_Work instructions_: Beginning with the line that contains "You are a GUI", copy each subsequent line of the data below through the last one, including both ends but not the pictures.

_Saved entries_:

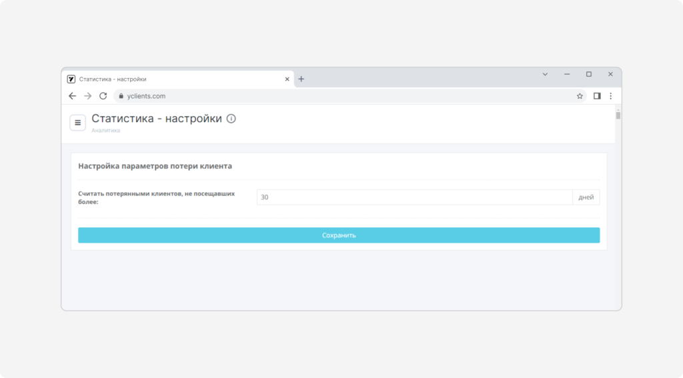Click the info icon beside page title

231,119
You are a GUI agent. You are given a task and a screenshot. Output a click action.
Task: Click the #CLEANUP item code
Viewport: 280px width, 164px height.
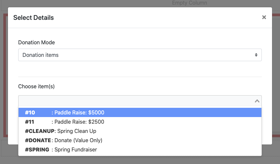39,131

_Answer box_:
You are a GUI agent. You are given a task and a screenshot. Output a click action.
Task: Click the #CLEANUP item code
Viewport: 280px width, 164px height.
39,131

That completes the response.